Extracted data:
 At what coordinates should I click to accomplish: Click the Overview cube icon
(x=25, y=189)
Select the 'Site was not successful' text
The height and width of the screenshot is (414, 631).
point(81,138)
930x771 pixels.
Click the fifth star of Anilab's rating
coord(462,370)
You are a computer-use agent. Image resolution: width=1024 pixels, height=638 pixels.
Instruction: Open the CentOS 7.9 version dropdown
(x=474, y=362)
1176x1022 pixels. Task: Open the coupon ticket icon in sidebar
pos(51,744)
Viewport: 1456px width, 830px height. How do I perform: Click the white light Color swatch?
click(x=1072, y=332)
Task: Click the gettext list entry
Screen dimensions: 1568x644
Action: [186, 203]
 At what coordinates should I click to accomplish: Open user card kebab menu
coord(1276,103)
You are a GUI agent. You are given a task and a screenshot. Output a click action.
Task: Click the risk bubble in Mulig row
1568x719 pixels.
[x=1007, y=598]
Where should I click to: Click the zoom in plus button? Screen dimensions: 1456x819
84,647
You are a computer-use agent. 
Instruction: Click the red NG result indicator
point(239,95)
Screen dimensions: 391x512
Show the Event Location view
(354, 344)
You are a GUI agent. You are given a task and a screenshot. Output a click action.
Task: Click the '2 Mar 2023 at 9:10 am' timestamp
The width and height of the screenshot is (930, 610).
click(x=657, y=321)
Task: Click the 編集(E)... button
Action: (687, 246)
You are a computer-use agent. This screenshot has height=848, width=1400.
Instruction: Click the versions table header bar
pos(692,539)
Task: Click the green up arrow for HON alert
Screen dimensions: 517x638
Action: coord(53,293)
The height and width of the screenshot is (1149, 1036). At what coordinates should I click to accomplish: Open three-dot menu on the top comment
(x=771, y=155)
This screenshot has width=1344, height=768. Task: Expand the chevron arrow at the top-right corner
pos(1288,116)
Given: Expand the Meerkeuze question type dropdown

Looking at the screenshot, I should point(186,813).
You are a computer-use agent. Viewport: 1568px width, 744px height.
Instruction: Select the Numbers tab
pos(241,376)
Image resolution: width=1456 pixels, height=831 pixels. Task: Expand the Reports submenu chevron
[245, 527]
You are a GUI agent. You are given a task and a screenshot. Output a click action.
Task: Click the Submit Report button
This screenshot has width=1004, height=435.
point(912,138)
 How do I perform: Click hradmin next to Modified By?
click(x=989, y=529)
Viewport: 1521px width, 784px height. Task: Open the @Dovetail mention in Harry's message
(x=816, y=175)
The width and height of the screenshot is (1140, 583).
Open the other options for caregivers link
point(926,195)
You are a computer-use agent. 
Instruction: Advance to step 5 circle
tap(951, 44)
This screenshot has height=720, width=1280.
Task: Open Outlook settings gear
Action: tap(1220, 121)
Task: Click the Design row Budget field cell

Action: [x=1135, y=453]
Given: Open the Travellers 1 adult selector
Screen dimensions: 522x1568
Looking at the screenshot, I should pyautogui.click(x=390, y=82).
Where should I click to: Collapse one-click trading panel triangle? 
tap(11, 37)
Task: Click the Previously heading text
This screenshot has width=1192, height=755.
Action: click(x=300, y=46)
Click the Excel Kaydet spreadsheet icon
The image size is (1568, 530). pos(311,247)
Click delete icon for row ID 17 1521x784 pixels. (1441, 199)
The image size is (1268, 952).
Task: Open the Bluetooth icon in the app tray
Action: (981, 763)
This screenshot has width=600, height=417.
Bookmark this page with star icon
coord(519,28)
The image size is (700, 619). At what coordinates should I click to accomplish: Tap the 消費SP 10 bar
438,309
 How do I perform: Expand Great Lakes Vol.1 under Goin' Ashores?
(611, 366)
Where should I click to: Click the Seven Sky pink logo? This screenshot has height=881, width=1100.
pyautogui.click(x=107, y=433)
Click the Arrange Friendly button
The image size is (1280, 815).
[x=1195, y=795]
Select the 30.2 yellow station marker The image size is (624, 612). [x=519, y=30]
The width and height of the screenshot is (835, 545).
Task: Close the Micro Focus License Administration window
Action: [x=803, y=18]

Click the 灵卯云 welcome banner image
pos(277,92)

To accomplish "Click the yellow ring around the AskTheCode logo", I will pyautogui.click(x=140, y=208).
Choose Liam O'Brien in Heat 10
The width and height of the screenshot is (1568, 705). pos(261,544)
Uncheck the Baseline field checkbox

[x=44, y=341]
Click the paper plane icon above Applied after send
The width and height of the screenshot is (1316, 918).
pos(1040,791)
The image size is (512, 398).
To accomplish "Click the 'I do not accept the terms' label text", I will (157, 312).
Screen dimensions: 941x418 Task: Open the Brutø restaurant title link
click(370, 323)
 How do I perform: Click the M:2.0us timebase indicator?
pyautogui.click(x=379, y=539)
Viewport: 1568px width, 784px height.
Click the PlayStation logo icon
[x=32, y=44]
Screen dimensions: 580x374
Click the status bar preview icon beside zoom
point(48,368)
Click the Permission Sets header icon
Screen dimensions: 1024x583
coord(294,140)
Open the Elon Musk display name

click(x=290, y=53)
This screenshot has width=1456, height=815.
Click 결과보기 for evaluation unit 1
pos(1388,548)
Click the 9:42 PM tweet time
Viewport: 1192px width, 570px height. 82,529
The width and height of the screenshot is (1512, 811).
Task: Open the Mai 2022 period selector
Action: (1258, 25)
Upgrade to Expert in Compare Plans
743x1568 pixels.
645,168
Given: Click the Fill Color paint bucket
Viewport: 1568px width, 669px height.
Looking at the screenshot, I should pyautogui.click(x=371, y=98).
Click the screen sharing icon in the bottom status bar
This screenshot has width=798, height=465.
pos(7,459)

Work instructions: Count the lines of the data that hold the string "computer". The answer should be that number alone.

Task output: 5